The Bank of England has increased sharply its growth forecast for the UK economy in 2014, but the timing of a hike in interest rates remains clouded.
In the central bank's quarterly inflation report for August, policymakers' central expectation for GDP growth is 3.5%, up from 3% in the previous report. Mark Carney, governor of the Bank of England, said the economy is "returning to some semblance of normality".
But weak wage and productivity growth continue to defy an otherwise robust labour market, which has seen the employment rate hit record highs amid the recovery.
Carney said the monetary policy committee (MPC) thinks this is likely to do with an increase in the labour supply as older people work for longer because of changes to the retirement age.
And those put off of searching for jobs may have been drawn back to the labour market by the robust employment data, while cuts to benefits is likely pushing others to look for jobs.
"All of these labour market signals tell us that slack is being used up at a faster rate than we had anticipated. But that's not the end of the story," Carney said, adding that other indicators suggested there was more slack – an unused supply of labour – in the first place.
Overall, the MPC thinks the labour market slack is equivalent to around 1% of GDP. As this slack is used up, the labour supply shrinks and people are less willing to work extra hours, meaning wage growth should pick up. But the inflation report said policymakers expect wage growth to stay weak across the whole of 2014.
Office for National Statistics (ONS) data shows that in the three months to June 2014, pay excluding bonuses rose by just 0.6% on average across the UK, the slowest pace on record. And price inflation is running at 1.9%, meaning a real terms decline in wages, though the Bank of England expects this to slow in the near term.
The Bank of England has said it will only start raising its record-low 0.5% base rate gradually when it thinks wages and productivity have started to rise significantly.

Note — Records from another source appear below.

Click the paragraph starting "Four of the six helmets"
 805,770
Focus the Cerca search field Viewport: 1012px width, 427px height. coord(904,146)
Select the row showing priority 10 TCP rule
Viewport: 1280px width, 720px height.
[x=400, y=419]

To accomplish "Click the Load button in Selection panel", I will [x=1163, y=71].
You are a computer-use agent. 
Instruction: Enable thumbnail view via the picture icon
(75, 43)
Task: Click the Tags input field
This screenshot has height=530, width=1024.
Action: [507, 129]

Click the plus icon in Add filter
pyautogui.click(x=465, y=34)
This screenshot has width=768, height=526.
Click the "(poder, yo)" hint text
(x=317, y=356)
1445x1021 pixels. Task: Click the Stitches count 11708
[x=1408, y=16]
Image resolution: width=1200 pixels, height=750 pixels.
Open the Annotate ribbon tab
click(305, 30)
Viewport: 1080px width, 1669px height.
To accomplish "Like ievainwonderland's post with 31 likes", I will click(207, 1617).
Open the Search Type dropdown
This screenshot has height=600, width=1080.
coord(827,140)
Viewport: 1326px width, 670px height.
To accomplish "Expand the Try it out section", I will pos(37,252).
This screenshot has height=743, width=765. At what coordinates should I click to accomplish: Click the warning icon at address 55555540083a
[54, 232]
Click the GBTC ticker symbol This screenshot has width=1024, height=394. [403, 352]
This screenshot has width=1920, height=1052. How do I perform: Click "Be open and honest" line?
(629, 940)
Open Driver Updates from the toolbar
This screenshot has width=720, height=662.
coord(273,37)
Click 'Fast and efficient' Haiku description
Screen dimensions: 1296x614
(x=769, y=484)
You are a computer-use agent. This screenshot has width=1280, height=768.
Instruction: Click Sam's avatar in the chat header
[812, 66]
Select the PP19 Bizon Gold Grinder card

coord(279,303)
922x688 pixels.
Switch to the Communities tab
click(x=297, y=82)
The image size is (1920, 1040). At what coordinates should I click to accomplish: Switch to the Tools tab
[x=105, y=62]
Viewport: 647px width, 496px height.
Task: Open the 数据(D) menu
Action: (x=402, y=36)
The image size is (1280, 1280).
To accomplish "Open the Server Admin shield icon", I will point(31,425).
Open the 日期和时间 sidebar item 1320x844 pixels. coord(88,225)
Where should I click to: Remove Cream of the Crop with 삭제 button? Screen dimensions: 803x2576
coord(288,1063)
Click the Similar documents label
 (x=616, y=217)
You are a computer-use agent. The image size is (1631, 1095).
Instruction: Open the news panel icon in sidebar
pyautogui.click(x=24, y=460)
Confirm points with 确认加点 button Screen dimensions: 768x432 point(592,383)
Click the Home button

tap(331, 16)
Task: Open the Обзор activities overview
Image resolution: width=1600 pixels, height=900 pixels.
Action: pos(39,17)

It is concerned that an early hike in interest rates could choke off consumer spending, a large part of the economic recovery, by forcing households to redirect more of their income towards debt repayments, such as mortgages.
Alasdair Cavalla, an economist at the Centre for Economics and Business Research (CEBR), said that "with weak rises in pay, the Bank may want to avoid putting extra pressure on mortgage holders through raising rates."
RBS economist Ross Walker said the labour market data "weigh slightly in favour of the first Bank Rate hike coming 'later' (February 2015) rather than 'sooner' (November 2014)."